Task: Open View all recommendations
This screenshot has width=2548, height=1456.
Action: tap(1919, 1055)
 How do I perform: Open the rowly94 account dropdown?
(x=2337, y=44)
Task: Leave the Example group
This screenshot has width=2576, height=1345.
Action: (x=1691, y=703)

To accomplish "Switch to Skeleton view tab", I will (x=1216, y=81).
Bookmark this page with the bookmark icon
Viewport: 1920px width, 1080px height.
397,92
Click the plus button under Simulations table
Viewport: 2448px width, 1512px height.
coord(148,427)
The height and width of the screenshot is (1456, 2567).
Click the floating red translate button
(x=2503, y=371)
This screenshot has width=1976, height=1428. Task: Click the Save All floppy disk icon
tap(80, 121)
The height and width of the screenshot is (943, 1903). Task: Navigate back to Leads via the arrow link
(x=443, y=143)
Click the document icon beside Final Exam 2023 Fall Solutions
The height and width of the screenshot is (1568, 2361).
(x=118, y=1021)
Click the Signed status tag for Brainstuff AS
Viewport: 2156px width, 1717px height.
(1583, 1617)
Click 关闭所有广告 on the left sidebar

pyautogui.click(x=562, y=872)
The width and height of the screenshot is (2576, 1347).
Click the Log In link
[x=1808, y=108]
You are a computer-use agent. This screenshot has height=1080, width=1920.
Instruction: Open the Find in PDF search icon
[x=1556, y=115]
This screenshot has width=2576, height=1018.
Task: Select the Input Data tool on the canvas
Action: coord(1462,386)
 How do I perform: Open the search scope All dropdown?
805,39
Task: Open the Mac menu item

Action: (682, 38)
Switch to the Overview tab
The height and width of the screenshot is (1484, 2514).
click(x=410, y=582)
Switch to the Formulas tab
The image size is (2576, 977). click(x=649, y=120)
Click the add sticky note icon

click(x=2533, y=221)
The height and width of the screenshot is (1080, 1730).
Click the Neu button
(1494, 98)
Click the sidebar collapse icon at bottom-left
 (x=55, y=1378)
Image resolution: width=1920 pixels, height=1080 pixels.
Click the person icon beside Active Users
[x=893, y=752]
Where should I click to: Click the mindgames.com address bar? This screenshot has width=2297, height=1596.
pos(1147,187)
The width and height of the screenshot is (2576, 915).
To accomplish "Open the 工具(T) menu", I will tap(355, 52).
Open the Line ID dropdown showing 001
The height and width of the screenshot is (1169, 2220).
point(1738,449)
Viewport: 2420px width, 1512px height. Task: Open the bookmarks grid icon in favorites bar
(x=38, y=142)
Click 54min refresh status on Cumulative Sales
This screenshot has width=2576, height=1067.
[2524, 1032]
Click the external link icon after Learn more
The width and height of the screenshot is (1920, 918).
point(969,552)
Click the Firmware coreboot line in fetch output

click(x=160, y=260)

----

_Required action_
Set down every entry exactly as given.

_Written reply_
Task: Open View all recommendations
This screenshot has width=2548, height=1456.
Action: tap(1919, 1055)
 How do I perform: Open the rowly94 account dropdown?
(x=2337, y=44)
Task: Leave the Example group
This screenshot has width=2576, height=1345.
Action: (x=1691, y=703)

To accomplish "Switch to Skeleton view tab", I will (x=1216, y=81).
Bookmark this page with the bookmark icon
Viewport: 1920px width, 1080px height.
397,92
Click the plus button under Simulations table
Viewport: 2448px width, 1512px height.
coord(148,427)
The height and width of the screenshot is (1456, 2567).
Click the floating red translate button
(x=2503, y=371)
This screenshot has width=1976, height=1428. Task: Click the Save All floppy disk icon
tap(80, 121)
The height and width of the screenshot is (943, 1903). Task: Navigate back to Leads via the arrow link
(x=443, y=143)
Click the document icon beside Final Exam 2023 Fall Solutions
The height and width of the screenshot is (1568, 2361).
(x=118, y=1021)
Click the Signed status tag for Brainstuff AS
Viewport: 2156px width, 1717px height.
(1583, 1617)
Click 关闭所有广告 on the left sidebar

pyautogui.click(x=562, y=872)
The width and height of the screenshot is (2576, 1347).
Click the Log In link
[x=1808, y=108]
You are a computer-use agent. This screenshot has height=1080, width=1920.
Instruction: Open the Find in PDF search icon
[x=1556, y=115]
This screenshot has width=2576, height=1018.
Task: Select the Input Data tool on the canvas
Action: coord(1462,386)
 How do I perform: Open the search scope All dropdown?
805,39
Task: Open the Mac menu item

Action: (682, 38)
Switch to the Overview tab
The height and width of the screenshot is (1484, 2514).
click(x=410, y=582)
Switch to the Formulas tab
The image size is (2576, 977). click(x=649, y=120)
Click the add sticky note icon

click(x=2533, y=221)
The height and width of the screenshot is (1080, 1730).
Click the Neu button
(1494, 98)
Click the sidebar collapse icon at bottom-left
 (x=55, y=1378)
Image resolution: width=1920 pixels, height=1080 pixels.
Click the person icon beside Active Users
[x=893, y=752]
Where should I click to: Click the mindgames.com address bar? This screenshot has width=2297, height=1596.
pos(1147,187)
The width and height of the screenshot is (2576, 915).
To accomplish "Open the 工具(T) menu", I will tap(355, 52).
Open the Line ID dropdown showing 001
The height and width of the screenshot is (1169, 2220).
point(1738,449)
Viewport: 2420px width, 1512px height. Task: Open the bookmarks grid icon in favorites bar
(x=38, y=142)
Click 54min refresh status on Cumulative Sales
This screenshot has width=2576, height=1067.
[2524, 1032]
Click the external link icon after Learn more
The width and height of the screenshot is (1920, 918).
point(969,552)
Click the Firmware coreboot line in fetch output

click(x=160, y=260)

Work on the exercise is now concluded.